## Task description
Across the listing, tally the lines in which the word "computer" occurs, then report the tally alone.

## Material supplied
%%

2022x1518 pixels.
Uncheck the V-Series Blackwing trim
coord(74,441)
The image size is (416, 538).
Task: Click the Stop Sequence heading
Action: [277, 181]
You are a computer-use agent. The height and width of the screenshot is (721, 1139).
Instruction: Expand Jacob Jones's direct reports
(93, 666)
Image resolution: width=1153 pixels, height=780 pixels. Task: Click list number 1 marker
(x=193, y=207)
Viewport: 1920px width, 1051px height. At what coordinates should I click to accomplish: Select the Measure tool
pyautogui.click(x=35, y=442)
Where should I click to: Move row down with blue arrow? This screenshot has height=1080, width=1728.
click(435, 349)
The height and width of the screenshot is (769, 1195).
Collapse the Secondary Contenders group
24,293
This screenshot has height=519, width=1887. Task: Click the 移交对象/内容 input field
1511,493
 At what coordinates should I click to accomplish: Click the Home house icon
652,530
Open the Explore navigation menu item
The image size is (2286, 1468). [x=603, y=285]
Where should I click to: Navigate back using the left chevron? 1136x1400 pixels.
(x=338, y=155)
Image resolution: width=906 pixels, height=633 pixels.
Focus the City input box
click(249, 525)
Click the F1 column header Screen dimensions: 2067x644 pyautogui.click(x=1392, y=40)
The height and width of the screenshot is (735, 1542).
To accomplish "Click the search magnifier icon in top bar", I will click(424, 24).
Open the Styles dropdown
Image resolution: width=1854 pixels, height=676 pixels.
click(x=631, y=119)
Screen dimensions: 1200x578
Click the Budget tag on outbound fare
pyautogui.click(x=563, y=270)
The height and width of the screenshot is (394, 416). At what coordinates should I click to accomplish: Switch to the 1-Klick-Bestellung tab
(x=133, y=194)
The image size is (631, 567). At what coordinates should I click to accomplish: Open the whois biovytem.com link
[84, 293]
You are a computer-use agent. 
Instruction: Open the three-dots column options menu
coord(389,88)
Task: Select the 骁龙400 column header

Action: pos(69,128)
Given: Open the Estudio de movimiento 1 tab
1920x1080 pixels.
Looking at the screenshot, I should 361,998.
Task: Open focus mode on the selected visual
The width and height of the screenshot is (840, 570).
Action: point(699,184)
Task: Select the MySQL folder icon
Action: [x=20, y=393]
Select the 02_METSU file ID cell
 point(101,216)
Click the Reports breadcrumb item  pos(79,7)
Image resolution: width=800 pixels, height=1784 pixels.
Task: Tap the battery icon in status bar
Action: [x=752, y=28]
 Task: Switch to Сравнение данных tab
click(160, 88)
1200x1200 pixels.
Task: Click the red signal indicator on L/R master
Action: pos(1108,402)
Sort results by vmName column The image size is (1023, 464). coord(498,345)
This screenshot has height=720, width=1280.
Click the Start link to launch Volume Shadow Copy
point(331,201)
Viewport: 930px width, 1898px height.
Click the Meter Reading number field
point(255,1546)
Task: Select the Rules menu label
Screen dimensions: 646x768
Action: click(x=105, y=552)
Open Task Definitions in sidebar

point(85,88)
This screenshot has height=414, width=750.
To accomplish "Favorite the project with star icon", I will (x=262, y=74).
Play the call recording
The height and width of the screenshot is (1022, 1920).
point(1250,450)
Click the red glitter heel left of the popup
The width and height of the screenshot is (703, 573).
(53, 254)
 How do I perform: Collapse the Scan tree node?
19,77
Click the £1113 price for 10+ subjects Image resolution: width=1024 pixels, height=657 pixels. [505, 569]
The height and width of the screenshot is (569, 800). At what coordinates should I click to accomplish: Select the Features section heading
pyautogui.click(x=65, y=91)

%%

## Task output
2